American political activists

Salavdi Gugaev (Салавди Гугаев; 1917–2010) was a Chechen-American who worked for the rehabilitation of Chechens and Ingush who were exiled to Central Asia in an act of ethnic cleansing. Salavadi was initially a Soviet soldier who was captured by the Wehrmacht during the Continuation War, he had to spend a prolonged period of time in a POW camp.

== Life as an activist ==
After being released from the POW camp, Salavdi moved to the United States, where he began to periodically publish and appear on the air of the Voice of America and Radio Liberty stations, trying to draw the attention of the free world and heads of democratic states to the persecution for Stalin regime.

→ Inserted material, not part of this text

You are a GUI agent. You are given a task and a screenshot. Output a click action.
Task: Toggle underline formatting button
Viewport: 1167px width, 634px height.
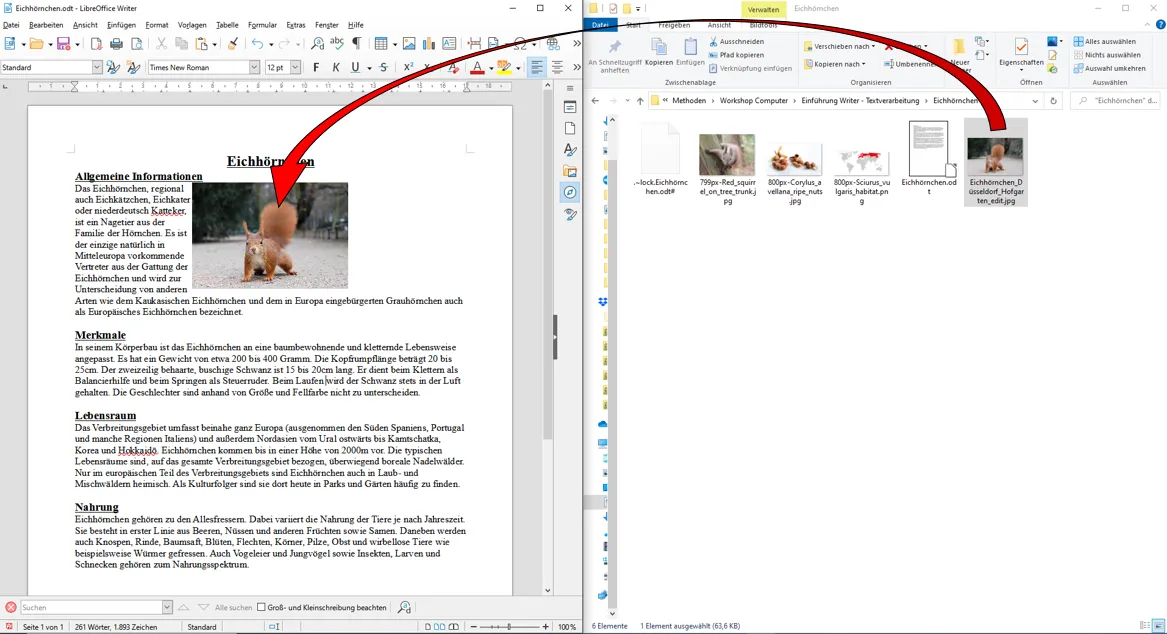[x=354, y=68]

The most significant contribution that Gugaev made to the rehabilitation of the peoples repressed in the USSR was his appeal to the United Nations on 1 July 1955, on the eve of the arrival of Nikita Khrushchev at the United Nations General Assembly. The document revealed the essence of the Stalinist actions (including the wholesale deportations of all ethnic Chechens and Ingush, Kalmyks, Balkars, and Karachays to Kazakhstan, Kyrgyzstan and Siberia), citing facts, figures, and eyewitness accounts; an employee of the UN apparatus helped to deliver the message to the addressee.